JVM performance optimization, Part 2: Compilers

Use the right Java compiler for your Java application

Java compilers take center stage in this second article in the JVM performance optimization series. Eva Andreasson introduces the different breeds of compiler and compares performance results from client, server, and tiered compilation. She concludes with an overview of common JVM optimizations such as dead-code elimination, inlining, and loop optimization.

A Java compiler is the source of Java's famous platform independence. A software developer writes the best Java application that he or she can, and then the compiler works behind the scenes to produce efficient and well-performing execution code for the intended target platform. Different kinds of compilers meet various application needs, thus yielding specific desired performance results. The more that you understand about compilers, in terms of how they work and what kinds are available, the more you'll be able to optimize Java application performance.

This second article in the JVM performance optimization series highlights and explains the differences between various Java virtual machine compilers. I'll also discuss some common optimizations used by Just-In-Time (JIT) compilers for Java. (See "JVM performance optimization, Part 1" for a JVM overview and introduction to the series.)

What is a compiler?

Simply speaking a compiler takes a programming language as an input and produces an executable language as an output. One commonly known compiler is javac, which is included in all standard Java development kits (JDKs). javac takes Java code as input and translates it into bytecode -- the executable language for a JVM. The bytecode is stored into .class files that are loaded into the Java runtime when the Java process is started.

Bytecode can't be read by standard CPUs and needs to be translated into an instruction language that the underlying execution platform can understand. The component in the JVM that is responsible for translating bytecode to executable platform instructions is yet another compiler. Some JVM compilers handle several levels of translation; for instance, a compiler might create various levels of intermediate representation of the bytecode before it turns into actual machine instructions, the final step of translation.

Bytecode and the JVM

If you want to learn more about bytecode and the JVM, see "Bytecode basics" (Bill Venners, JavaWorld).

From a platform-agnostic perspective we want to keep code platform-independent as far as possible, so that the last translation level -- from the lowest representation to actual machine code -- is the step that locks the execution to a specific platform's processor architecture. The highest level of separation is between static and dynamic compilers. From there, we have options depending on what execution environment we're targeting, what performance results we desire, and what resource restrictions we need to meet. I briefly discussed static and dynamic compilers in Part 1 of this series. In the following sections I'll explain a bit more.

Static vs dynamic compilation

An example of a static compiler is the previously mentioned javac. With static compilers the input code is interpreted once and the output executable is in the form that will be used when the program is executed. Unless you make changes to your original source and recompile the code (using the compiler), the output will always result in the same outcome; this is because the input is a static input and the compiler is a static compiler.

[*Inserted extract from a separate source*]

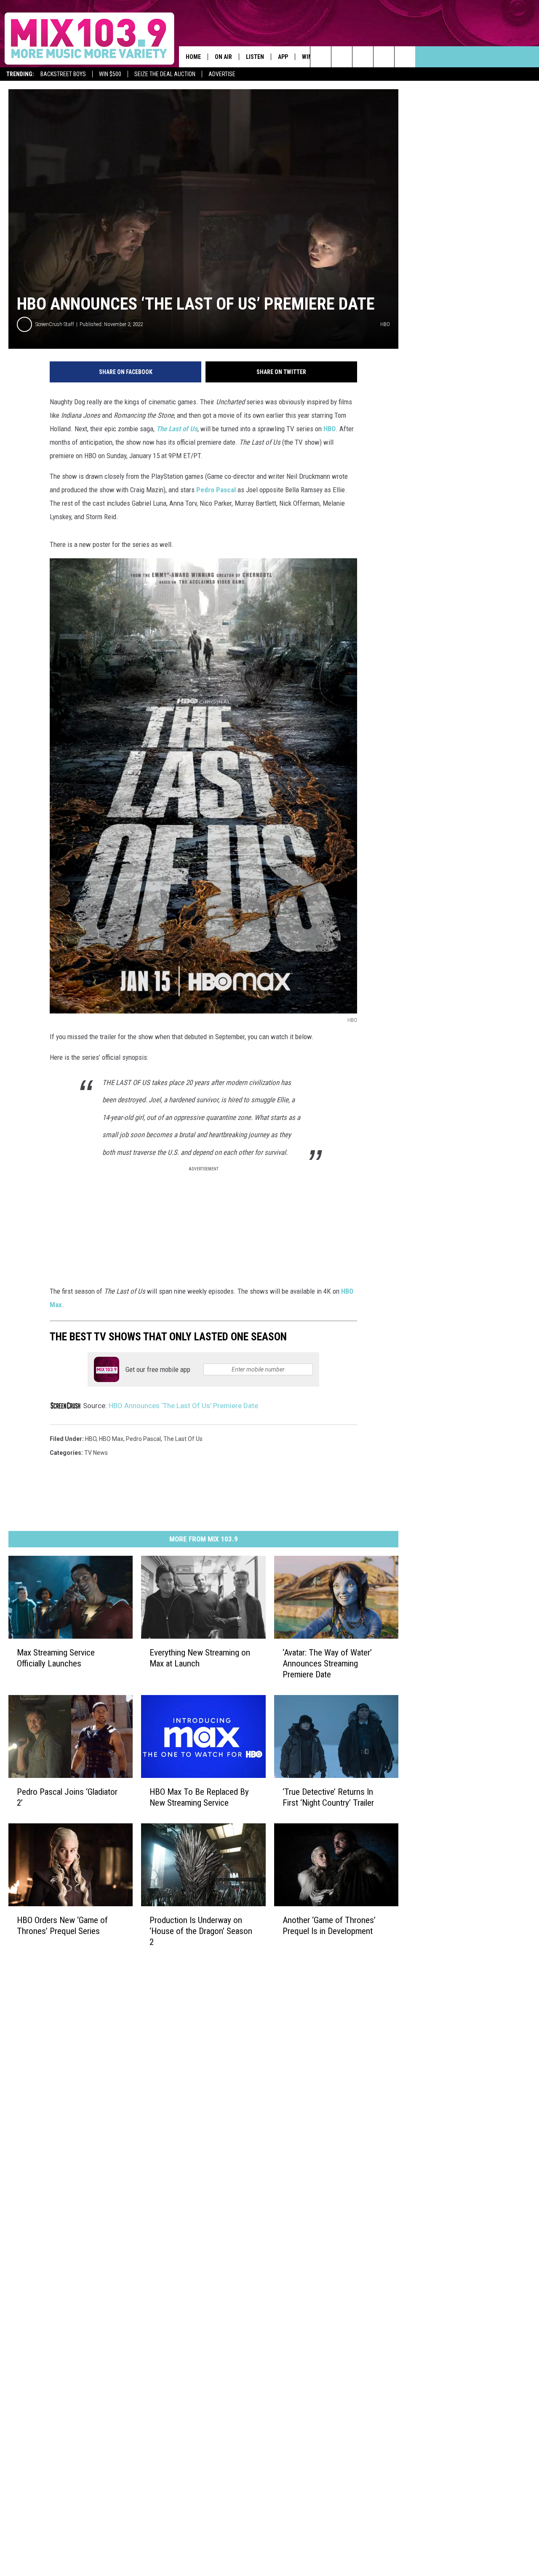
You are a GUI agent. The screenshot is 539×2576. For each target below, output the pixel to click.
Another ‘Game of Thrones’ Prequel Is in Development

In a static compilation, the following Java code

static int add7( int x ) {
      return x+7;
}

would result in something similar to this bytecode:

iload0
 bipush 7
 iadd
 ireturn

A dynamic compiler translates from one language to another dynamically, meaning that it happens as the code is executed -- during runtime! Dynamic compilation and optimization give runtimes the advantage of being able to adapt to changes in application load. Dynamic compilers are very well suited to Java runtimes, which commonly execute in unpredictable and ever-changing environments. Most JVMs use a dynamic compiler such as a Just-In-Time (JIT) compiler. The catch is that dynamic compilers and code optimization sometimes need extra data structures, thread, and CPU resources. The more advanced the optimization or bytecode-context analyzing, the more resources are consumed by compilation. In most environments the overhead is still very small compared to the significant performance gain of the output code.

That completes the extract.